TASK LIST -
a – Rewrite the passage of the thread on unchecked array access from "What is the" to "the array index.", changing "array index" to "array offset".
b – Carry on the thread on unchecked array access past its last comment.

-- Start EXTRACT --

What I'm saying is, there's concrete scenarios where I as a developer know unchecked access is fine, and would like to be able to opt-in to avoid performing work that is (based on my analysis) wasteful.

with EIP-2929 subsequent SLOADs won't be as expensive

I was not aware of the 'warm' part of that EIP, thanks!

nventuro avatar Oct 27 '20 01:10 nventuro

Are there any plans to do range-based loops in 0.8? I'm able to replace checked storage array access by mimicking arrays with index -> value mappings plus a length field, but for memory arrays that doesn't work as well.

As a crutch, it'd be great to otherwise have some form of unsafe access, leaving it up to the developer. I've managed to reduce gas costs for our most sensitive use case by 20% just with unchecked storage access.

nventuro avatar Oct 30 '20 14:10 nventuro

@nventuro it is not planned atm. Also created a new issue to discuss range based loop specifically (#10162), given this issue is a different discussion.

axic avatar Oct 30 '20 17:10 axic

Also there's this comment from @chriseth on the previous discussion https://github.com/ethereum/solidity/issues/9054#issuecomment-641194378:

@nventuro are you talking about the check in ++i? In the new code generator, the compiler should be able to get rid of it and for the old generator, if it is not possible to optimize that, then the following should work:

for (uint256 i = 0; i < array.length; unchecked { ++i } ) {
  ...
}

axic avatar Oct 30 '20 17:10 axic

What is the current thinking on this feature? Array-heavy code could definitely benefit from it.

frangio avatar Jun 30 '22 15:06 frangio

I'd like to add that it is not just about for loops. Some other pieces of code would benefit from that:

In the case of this, checking the bound would cost one sload per iteration which is 100gas each time.

Amxx avatar Jun 30 '22 15:06 Amxx

It might be obvious but just to mention, unchecked array access can be deadly if user inputs reach the array index, basically attacker could have the contract read a value from any slot they want and contract would process it. But yeah as long as only dev gets to input the index, it'd be great if the language provides "unsafe" methods. This would also hint devs that they should be careful and prevent user from manipulating the array index.

-- End EXTRACT --
-- Start DATA PROVIDED --

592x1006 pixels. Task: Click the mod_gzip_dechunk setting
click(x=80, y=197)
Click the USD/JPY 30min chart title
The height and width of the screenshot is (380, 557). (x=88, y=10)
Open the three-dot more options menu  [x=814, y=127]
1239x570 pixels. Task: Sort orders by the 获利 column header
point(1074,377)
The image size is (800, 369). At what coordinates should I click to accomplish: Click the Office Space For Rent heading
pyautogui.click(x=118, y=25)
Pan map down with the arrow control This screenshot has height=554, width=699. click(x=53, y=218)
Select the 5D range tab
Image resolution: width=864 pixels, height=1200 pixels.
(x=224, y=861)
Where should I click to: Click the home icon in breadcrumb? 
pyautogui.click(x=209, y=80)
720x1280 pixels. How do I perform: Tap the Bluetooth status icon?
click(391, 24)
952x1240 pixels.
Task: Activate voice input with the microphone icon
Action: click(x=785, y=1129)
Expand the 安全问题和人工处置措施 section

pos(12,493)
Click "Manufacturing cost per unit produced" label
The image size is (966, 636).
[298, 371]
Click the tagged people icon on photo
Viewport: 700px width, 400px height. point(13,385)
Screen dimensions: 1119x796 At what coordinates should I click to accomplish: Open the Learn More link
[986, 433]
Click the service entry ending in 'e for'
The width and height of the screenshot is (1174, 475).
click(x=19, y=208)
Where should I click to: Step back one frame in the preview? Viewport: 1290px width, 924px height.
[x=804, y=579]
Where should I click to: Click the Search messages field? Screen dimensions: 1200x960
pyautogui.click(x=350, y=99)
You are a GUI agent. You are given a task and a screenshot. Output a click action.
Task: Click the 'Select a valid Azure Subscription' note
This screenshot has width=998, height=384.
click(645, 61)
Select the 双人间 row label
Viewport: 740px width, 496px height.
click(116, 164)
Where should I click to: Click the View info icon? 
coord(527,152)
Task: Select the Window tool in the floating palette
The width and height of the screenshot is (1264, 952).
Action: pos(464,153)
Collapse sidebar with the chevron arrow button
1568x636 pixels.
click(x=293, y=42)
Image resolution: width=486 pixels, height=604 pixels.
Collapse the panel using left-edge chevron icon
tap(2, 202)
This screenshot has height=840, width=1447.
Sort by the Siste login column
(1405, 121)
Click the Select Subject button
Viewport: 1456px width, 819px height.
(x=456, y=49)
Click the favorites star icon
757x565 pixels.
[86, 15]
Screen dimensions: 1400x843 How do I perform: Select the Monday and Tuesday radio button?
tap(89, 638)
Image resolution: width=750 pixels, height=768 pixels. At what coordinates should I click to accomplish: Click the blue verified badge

-- End DATA PROVIDED --

ANSWERS TO THE PROBLEMS -
a –
What is the current thinking on this feature? Array-heavy code could definitely benefit from it.

frangio avatar Jun 30 '22 15:06 frangio

I'd like to add that it is not just about for loops. Some other pieces of code would benefit from that:

In the case of this, checking the bound would cost one sload per iteration which is 100gas each time.

Amxx avatar Jun 30 '22 15:06 Amxx

It might be obvious but just to mention, unchecked array access can be deadly if user inputs reach the array offset, basically attacker could have the contract read a value from any slot they want and contract would process it. But yeah as long as only dev gets to input the index, it'd be great if the language provides "unsafe" methods. This would also hint devs that they should be careful and prevent user from manipulating the array offset.

b –
But for those who are gas golfing/need this right now, they can anytime drop to assembly and do stuff. For e.g.

contract MyContract {
    using Uint256Array for uint[];
    using Uint256Array for uint;

    uint[] public myArray;

    function sum() external  view returns (uint result){
        uint len = myArray.length;
        uint arrayPointer = myArray.pointer();
        for(uint i; i < len; i++) {
            result += arrayPointer.unsafeAccess(i);
        }
    }
}

library Uint256Array {
    function pointer(uint[] storage arr) internal view returns (uint256 result) {
        assembly {
            mstore(0, arr.slot)
            result := keccak256(0, 0x20)
        }
    }

    function unsafeAccess(uint p, uint index) internal view returns (uint result) {
        assembly {
            result := sload(add(p, index))
        }
    }
}

zemse avatar Jul 28 '22 11:07 zemse

This issue has been marked as stale due to inactivity for the last 90 days. It will be automatically closed in 7 days.

github-actions[bot] avatar Mar 06 '23 12:03 github-actions[bot]

Hi everyone! This issue has been automatically closed due to inactivity. If you think this issue is still relevant in the latest Solidity version and you have something to contribute, feel free to reopen. However, unless the issue is a concrete proposal that can be implemented, we recommend starting a language discussion on the forum instead.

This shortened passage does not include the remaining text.